I have plenty of experience in the business side of things, coming from a business background. But in terms of how to increase online sales and the retail side of the business, we could really use some mentoring. There are lots of programmes like AMBITION programme, which focuses on early-stage female entrepreneurs and AwakenHub for women founders that we hope to take part in next year.
What lessons did you learn and what would you pass on to others?
There are months of preparation involved before you sell your first item. You must be really flexible from that moment onwards because you’ll only start to understand what people want, what works and what doesn’t from selling and pivot your business as soon as you can see where the success is going to come from.
“There are lots of programmes like AMBITION programme, which focuses on early-stage female entrepreneurs and AwakenHub for women founders that we hope to take part in next year”
You should have a good circle of friends and advisers that can keep you right at the beginning. Don’t put your head in the sand and do it your way or no way. Listen to the people who know what they’re doing. Learn from people in the same industry and don’t be afraid to copy something they’re doing right.
Be authentic, genuine and honest about what works and what doesn’t and don’t sell something just because people are asking for it if you can see it is not going to suit them. This will negatively impact your brand and lead to lots of work dealing with refunds and returns. Figure out what works and do it well and do it right. Be careful with your brand and always be mindful that you’re representing it.
What are your plans for the future?
We are the first sustainable swimwear brand in Ireland. We want to be the first and the best and to keep that position in the market. Our aim right now is to be the number one choice for sustainable swimwear for customers in Ireland. If we succeed at that and we feel we’re ready to grow to international markets, we’ll look at that then.
We want to continue to deliver good quality swimmer that people want to wear. We’ve been very careful with our brand and customers. Customer trust is very important. We want our brand to continue to grow but in a strong way. We may look at other garments made from sustainable material next year. We want to make sure that when we do move to the next stage, that we’re really trusted brand.
“We make sure that when we’re launching new styles that we cater for all different shapes and sizes and make sure that comes across in all our marketing materials”
The sustainability element of the swimwear and being based on the coast in Donegal are what make us unique.
What challenges did you meet and how did you overcome them?
In a lot of businesses, you can get credit from a bank or supplier. In this business everything had to be funded upfront and it took some time to figure that out. We couldn’t pay for the manufacturing or the material in installments.

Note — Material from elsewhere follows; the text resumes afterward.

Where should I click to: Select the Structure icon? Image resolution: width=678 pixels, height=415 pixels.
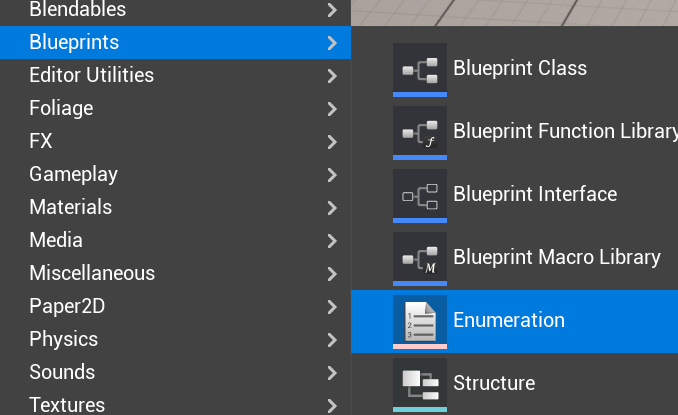pos(420,383)
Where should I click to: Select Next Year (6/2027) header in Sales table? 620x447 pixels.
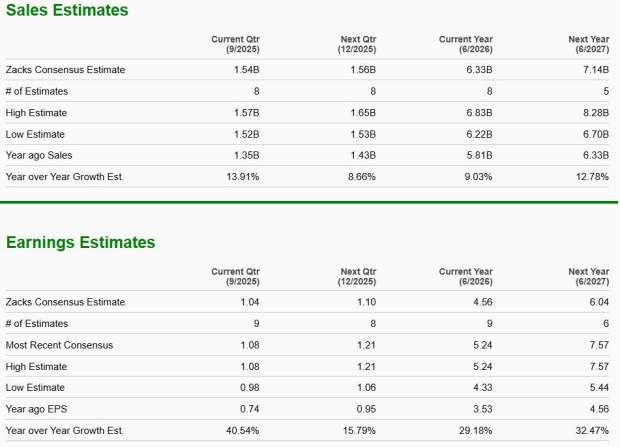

“The business wouldn’t exist only for the pandemic because it gave us the opportunity to sit down and plan and brainstorm our business idea”
The challenge was making sure that we had enough funding available to prepay everything before we made any money from sales. So far, we are funding the company ourselves but if we want to go to the next level, we need investment.
Another challenge was because we don’t have a retail background, we weren’t sure about sizes and cuts of styles like knowing what styles suit different body shapes. We’re getting much better at it having been through a few rounds of sales. We make sure that when we’re launching new styles that we cater for all different shapes and sizes and make sure that comes across in all our marketing materials.
The biggest challenge was going from the idea to the online market and connecting that with the likes of Instagram, Facebook and Twitter.
How was the business affected by the pandemic and how did you adjust?
The business wouldn’t exist if it wasn’t for the pandemic because it gave us the opportunity to sit down and plan and brainstorm our business idea.
Because sea swimming became so popular during the pandemic, we launched into an exciting market.